The Transformer Architecture: How Attention Changed Everything
A clear explanation of the transformer model — the architecture behind GPT, BERT, and virtually every modern LLM.
The Transformer Architecture: How Attention Changed Everything
In 2017, a paper titled “Attention Is All You Need” introduced the transformer. It replaced recurrent networks (RNNs, LSTMs) as the dominant architecture for sequence modeling. Today, transformers power GPT-4, Claude, Gemini, BERT, Whisper, Stable Diffusion, and essentially every major AI breakthrough of the last seven years.
Understanding transformers is understanding modern AI.
The Problem With RNNs
Before transformers, sequence models processed tokens one at a time, left to right. To understand a word, the model had to “remember” everything that came before it — encoded in a fixed-size hidden state.
Problems:
- Long-range dependencies — by the time you reach token 500, token 1 has largely been forgotten
- Sequential computation — can’t parallelize; token N depends on token N-1
- Vanishing gradients — gradients decay over long sequences during training
Transformers solve all three with a single idea: attention.
Self-Attention: The Core Mechanism
Self-attention lets every token in a sequence attend to every other token simultaneously. No more sequential bottleneck.
For each token, the model computes three vectors:
- Query (Q) — what this token is looking for
- Key (K) — what this token offers to others
- Value (V) — the actual content to aggregate
The attention score between two tokens is the dot product of their Q and K vectors, scaled and softmaxed:
Attention(Q, K, V) = softmax(QKᵀ / √d_k) · V
The scaling by √d_k prevents the dot products from growing too large in high dimensions, which would push softmax into near-zero-gradient territory.
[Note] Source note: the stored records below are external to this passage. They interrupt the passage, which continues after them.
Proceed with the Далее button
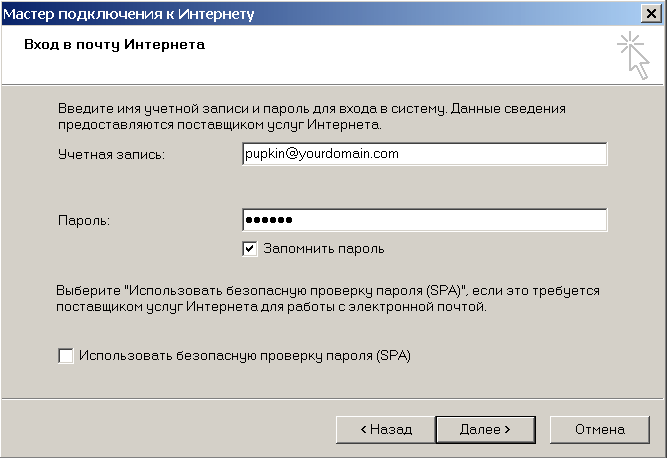This screenshot has width=667, height=458. coord(485,428)
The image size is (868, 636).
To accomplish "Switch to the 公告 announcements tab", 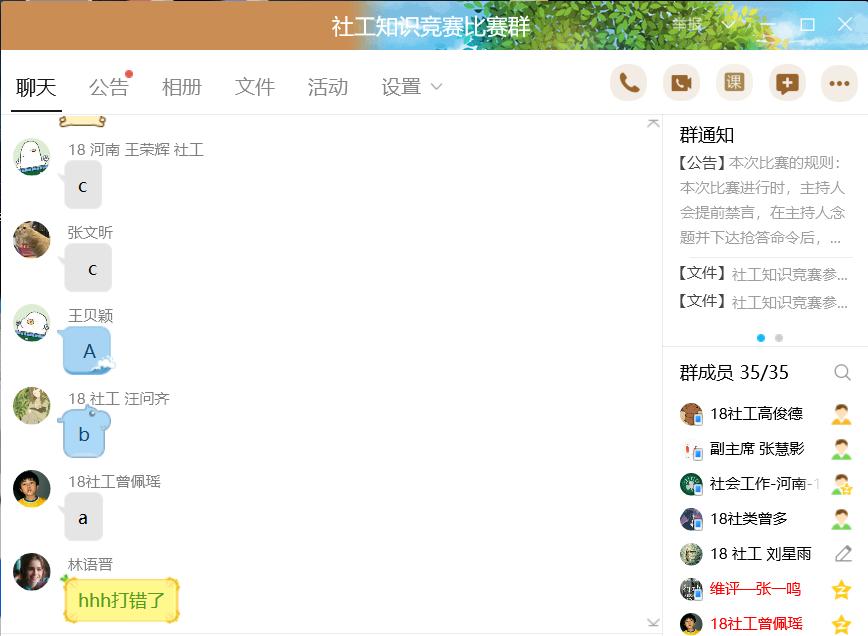I will coord(108,87).
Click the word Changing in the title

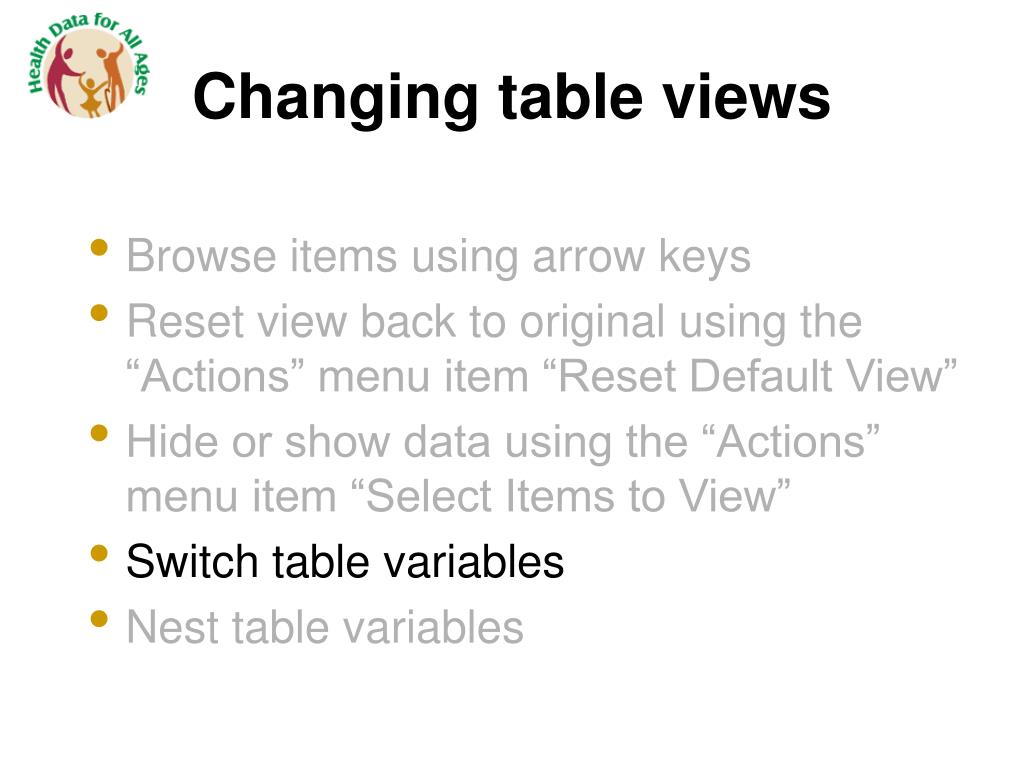click(336, 97)
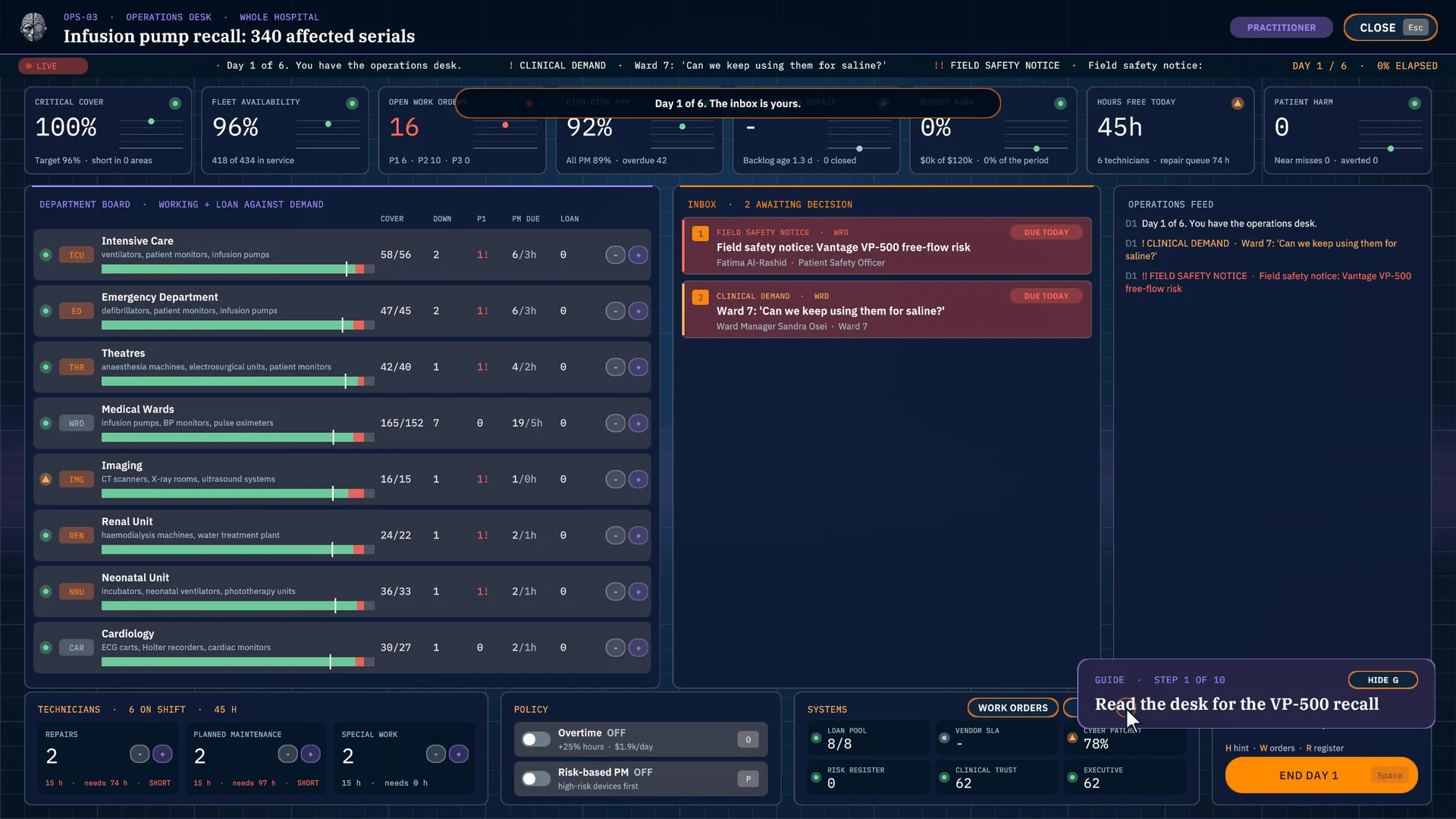Add a technician to Repairs with plus

point(162,754)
The result: each token gets a weighted sum of all Value vectors, where the weights reflect how relevant each other token is.
Multi-Head Attention
One attention head lets the model learn one kind of relationship. Multi-head attention runs H independent attention heads in parallel, concatenates the results, and projects back to the model dimension.
Each head can specialize:
- Head 1: syntactic dependencies
- Head 2: coreference resolution
- Head 3: semantic similarity
- … etc.
# Simplified multi-head attention
def multi_head_attention(X, W_Q, W_K, W_V, W_O, num_heads):
heads = []
for i in range(num_heads):
Q = X @ W_Q[i]
K = X @ W_K[i]
V = X @ W_V[i]
scores = softmax(Q @ K.T / sqrt(d_k))
heads.append(scores @ V)
return concat(heads) @ W_O
The Full Transformer Block
Each transformer layer contains:
- Multi-head self-attention — tokens attend to each other
- Add & Norm — residual connection + layer normalization
- Feed-forward network (FFN) — two linear layers with a nonlinearity (ReLU or GELU)
- Add & Norm — another residual + norm
The FFN is applied independently to each token position. It’s where most of the model’s parameters live (the ratio is typically 4:1 FFN:attention in terms of parameters).
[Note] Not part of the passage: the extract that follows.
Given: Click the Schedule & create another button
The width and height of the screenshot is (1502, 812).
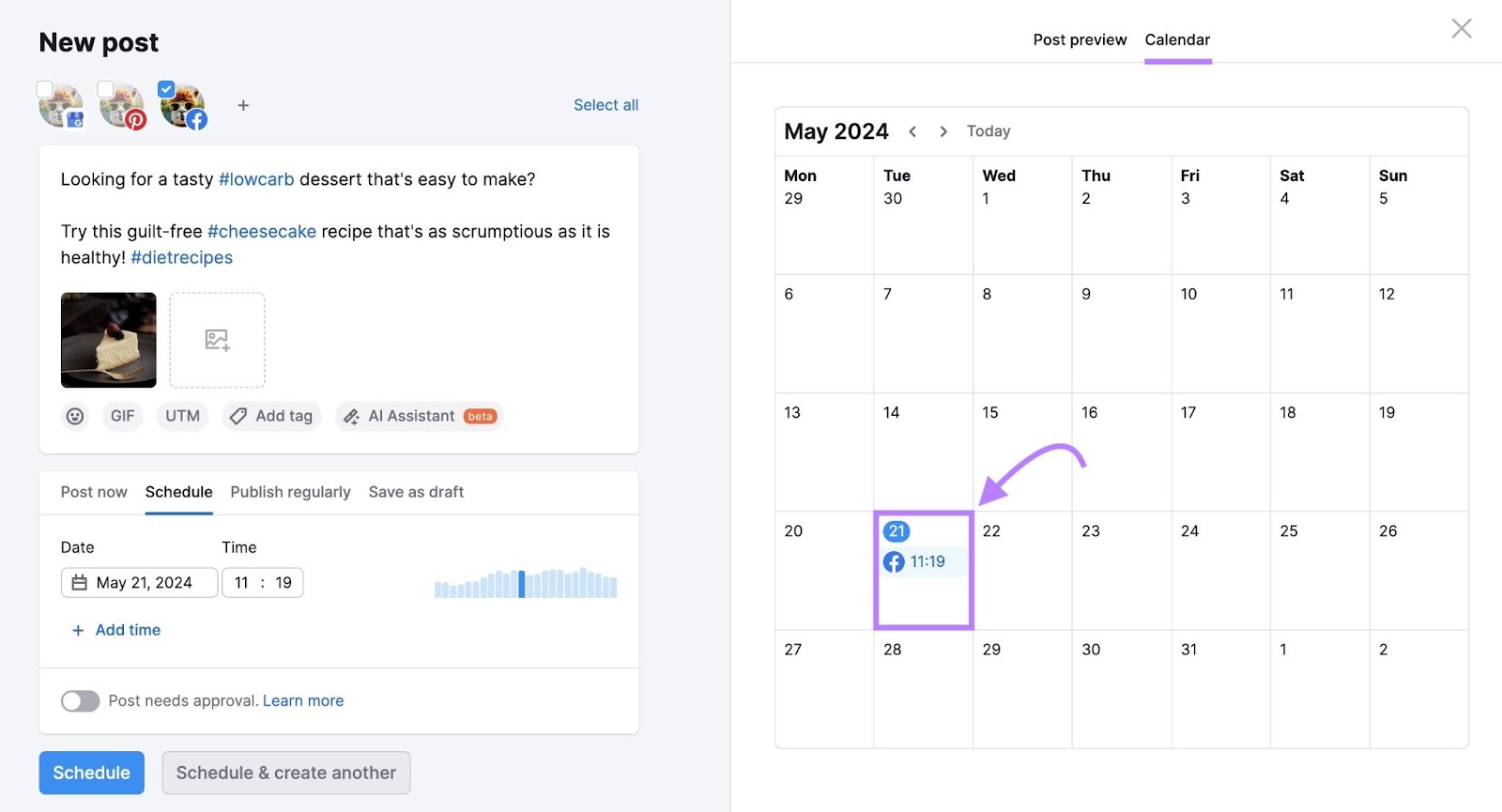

Input → MHA → Add+Norm → FFN → Add+Norm → Output
↑___residual___↑ ↑___residual___↑
Positional Encoding
Self-attention is inherently order-agnostic — it treats the sequence as a set, not a sequence. Without position information, “the cat sat on the mat” and “the mat sat on the cat” look identical.
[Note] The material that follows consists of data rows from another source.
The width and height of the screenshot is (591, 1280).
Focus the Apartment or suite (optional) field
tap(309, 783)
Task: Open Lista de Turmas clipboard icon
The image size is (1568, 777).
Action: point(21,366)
The fix: add positional encodings to token embeddings before the first layer.
Sinusoidal encodings (original paper): fixed patterns based on sine and cosine at different frequencies.
Learned positional embeddings (BERT, GPT): a trainable embedding table, one vector per position.
Rotary Position Embedding (RoPE) (modern LLMs): encodes position into Q and K directly, enabling better extrapolation to longer sequences.
Encoder vs Decoder vs Both
The original transformer had both encoder and decoder halves:
| Type | Examples | Use case |
|---|---|---|
| Encoder only | BERT, RoBERTa | Classification, embeddings, understanding |
| Decoder only | GPT, Llama, Claude | Text generation, completion |
| Encoder-decoder | T5, BART | Translation, summarization |
Decoder-only models use causal (masked) attention — each token can only attend to previous tokens, not future ones. This ensures autoregressive generation works correctly.
Scaling
Transformers scale remarkably well. The scaling laws (Kaplan et al., 2020; Chinchilla, 2022) show that model performance improves predictably as you increase:
- Number of parameters
- Training data
- Compute budget
This predictability is part of why the AI industry has been able to plan model training runs years in advance.
Key hyperparameters:
d_model: embedding dimension (e.g., 4096 for Llama 3 8B)n_layers: number of transformer blocks (e.g., 32)n_heads: number of attention heads (e.g., 32)d_ff: feed-forward hidden size (e.g., 14336)context_length: max tokens the model can attend to
Conclusion
The transformer’s genius is its simplicity: replace sequential computation with parallel attention, let the model learn what to attend to, and stack many layers. The rest — scale, data, RLHF — built on top of this foundation.
Everything in modern AI starts here.